Scope, assumptions, asksign, context. Was Re: Bug in Maxima 5.30.0

That sounds great.  One thing to be careful about -- Maxima allows
retraction of assertions, so any deductions from a given assertion would
also have to be retracted.  For example:

assert(a>b)$
assert(c>0)$
sign(a-b+c) => calls Fourier-Motzkin, gets pos
assert(a-b+c>0)   <<< derived assertion

forget(c>0)$  <<< must also forget a-b+c>0

The simplest thing to do would be to forget *all* derived assertions
whenever forget was called.  That is obviously crude, but obviously
correct. There are various refinements possible keeping track of the
dependency structure.

One problem here is that if the user *explicitly *adds assert(a-b+c>0),
Maxima considers that a redundant assertion -- we must somehow record that
it is no longer a derived assertion, though.

**EXERCISE DESCRIPTION:**
Carry on the message about retracting derived assertions in Maxima, starting after its last sentence.

**SUPPLIED MATERIAL:**
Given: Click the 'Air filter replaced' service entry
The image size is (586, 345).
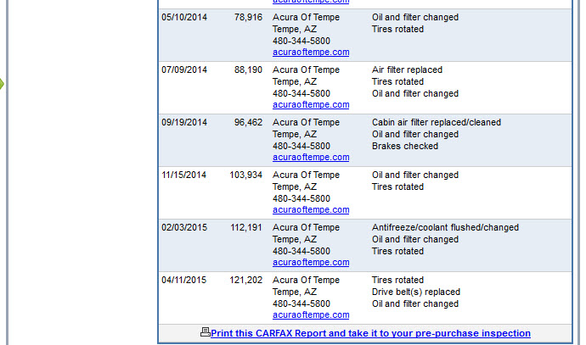Looking at the screenshot, I should 407,70.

**TASK OUTPUT:**
               -s




On Mon, Sep 2, 2013 at 12:45 PM, Barton Willis <willisb at unk.edu> wrote:

>  For linear inequations (=, < <=, =/=), Fourier-Motzkin elimination
> (basically Gauss elimination on inequations) can correctly deduce the
> sign of any linear expression (actually determine lower and upper bounds).
> The fact database could save the triangularized inequations
> so appending a new fact could be done relatively quickly. Forgetting a
> fact might require re-building the triangularized inequations from
> scratch.
>
> Maxima allows nonlinear assumptions (for example assume(bessel_j(x,x)>
> 42)). Deciding how to handle such assumptions is a puzzle.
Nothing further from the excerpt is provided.